- [The task]
Could you recast the rows below, from the line with "Given: Click the Customize pins link" to the line with "click(135, 25)", both included, as a numbered list with blank lines left out and the pictures omitted?

- [Listed records]
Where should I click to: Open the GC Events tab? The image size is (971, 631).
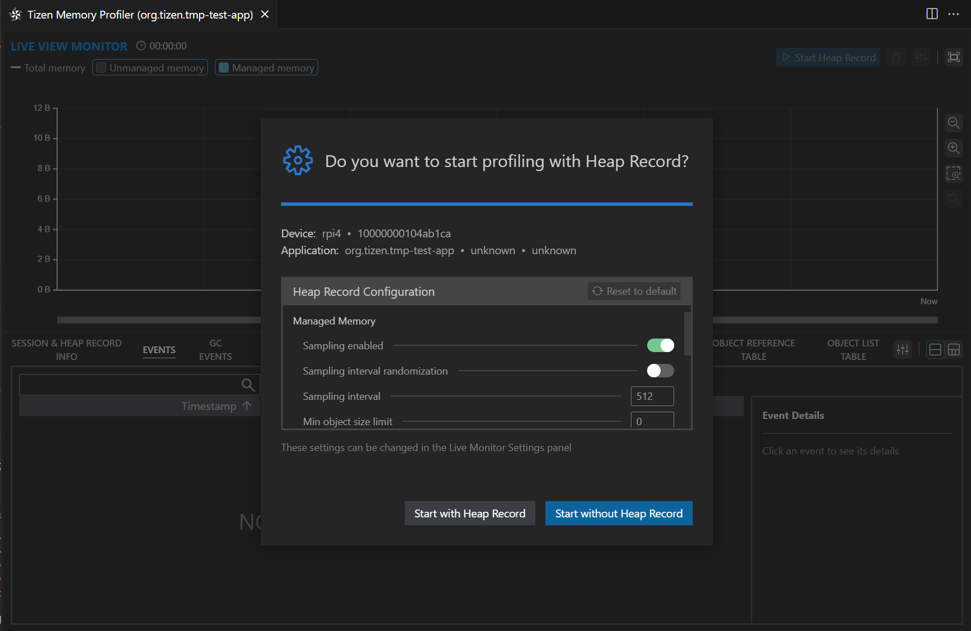215,350
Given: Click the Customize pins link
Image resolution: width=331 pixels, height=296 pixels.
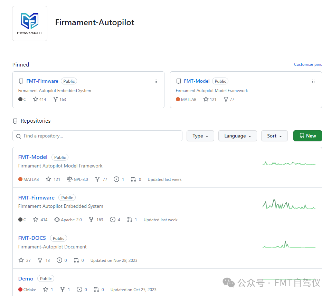Looking at the screenshot, I should 308,64.
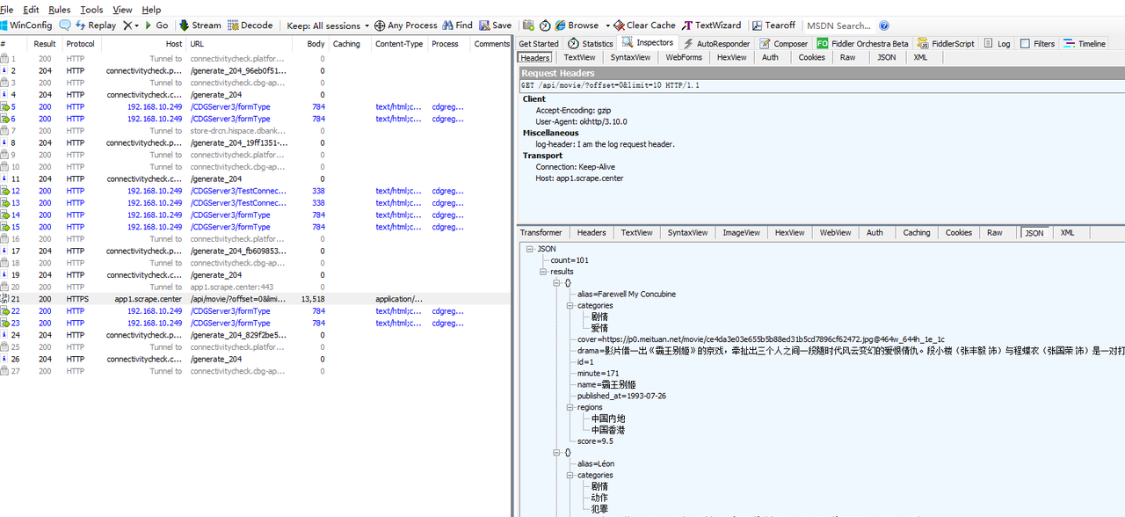Open the Remove (X) dropdown arrow
This screenshot has height=517, width=1125.
click(135, 25)
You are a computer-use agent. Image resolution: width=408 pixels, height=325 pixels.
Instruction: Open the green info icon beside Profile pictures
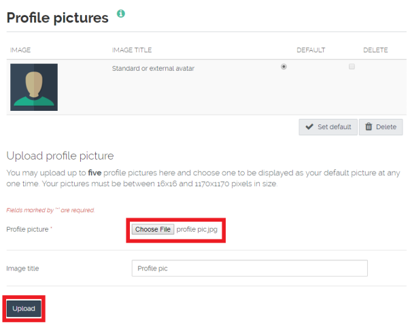point(121,14)
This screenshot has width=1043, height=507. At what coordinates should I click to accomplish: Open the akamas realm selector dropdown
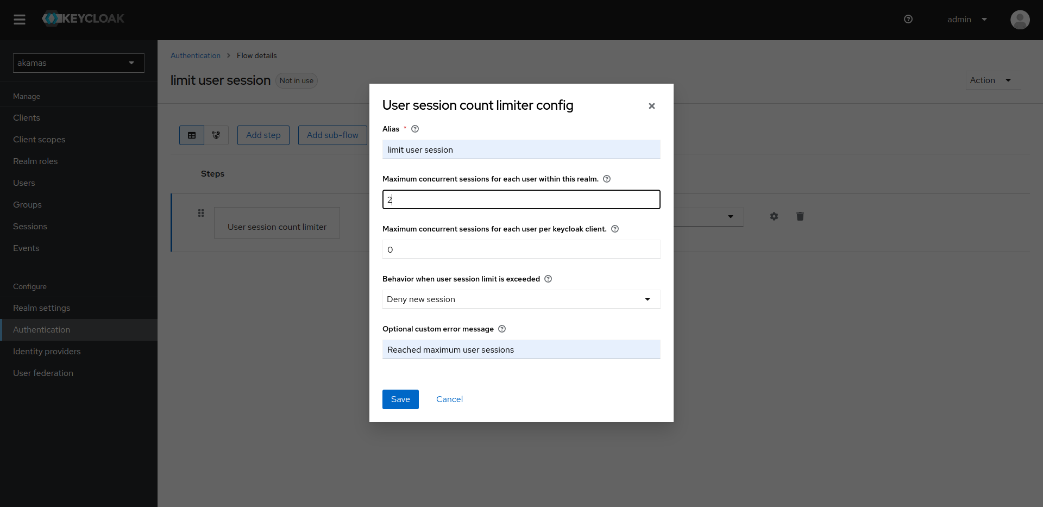pyautogui.click(x=79, y=63)
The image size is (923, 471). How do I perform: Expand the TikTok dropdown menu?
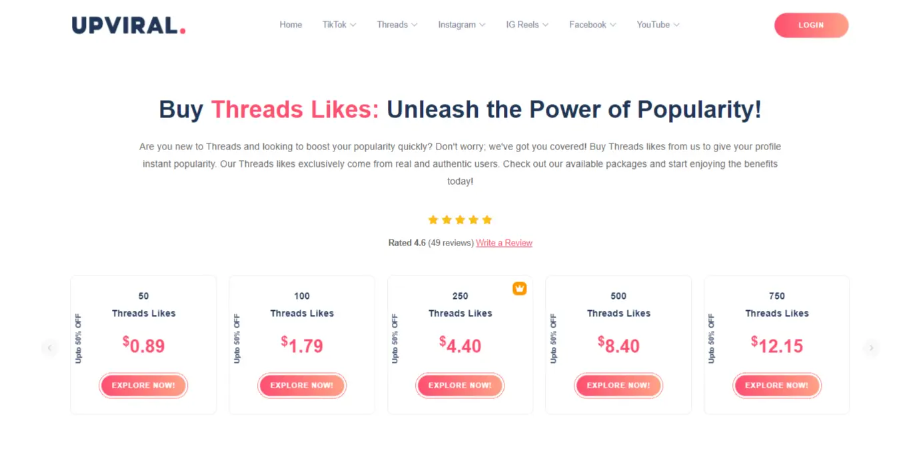click(339, 25)
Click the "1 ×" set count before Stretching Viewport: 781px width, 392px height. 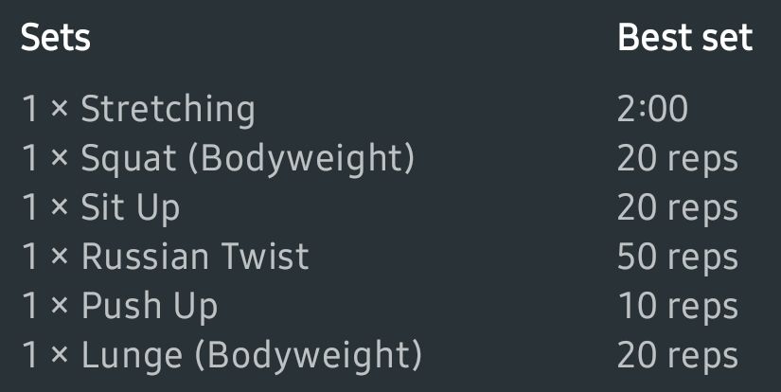click(x=44, y=110)
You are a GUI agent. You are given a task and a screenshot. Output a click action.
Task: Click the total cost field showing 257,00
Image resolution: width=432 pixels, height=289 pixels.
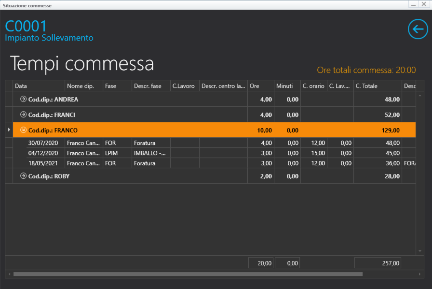pyautogui.click(x=378, y=263)
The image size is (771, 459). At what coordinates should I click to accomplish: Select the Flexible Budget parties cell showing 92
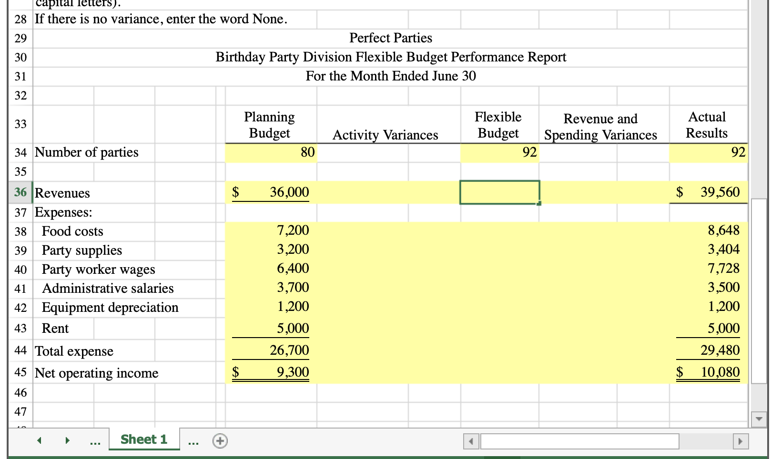pyautogui.click(x=499, y=152)
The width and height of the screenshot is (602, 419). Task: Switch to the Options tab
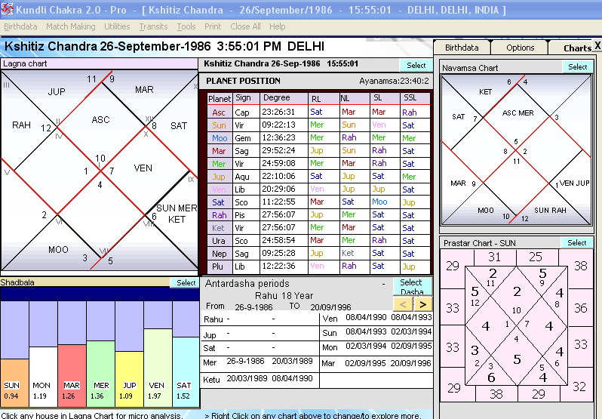coord(520,48)
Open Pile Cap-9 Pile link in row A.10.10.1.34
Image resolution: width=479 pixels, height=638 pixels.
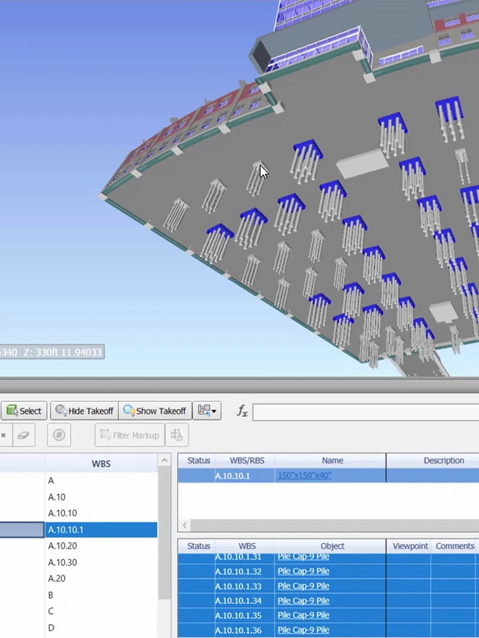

- [Solution for this problem]
1. Given: Click the Customize pins link
2. Image resolution: width=331 pixels, height=296 pixels.
3. Looking at the screenshot, I should 308,64.
4. Open the Remove (X) dropdown arrow
5. This screenshot has height=517, width=1125.
6. click(135, 25)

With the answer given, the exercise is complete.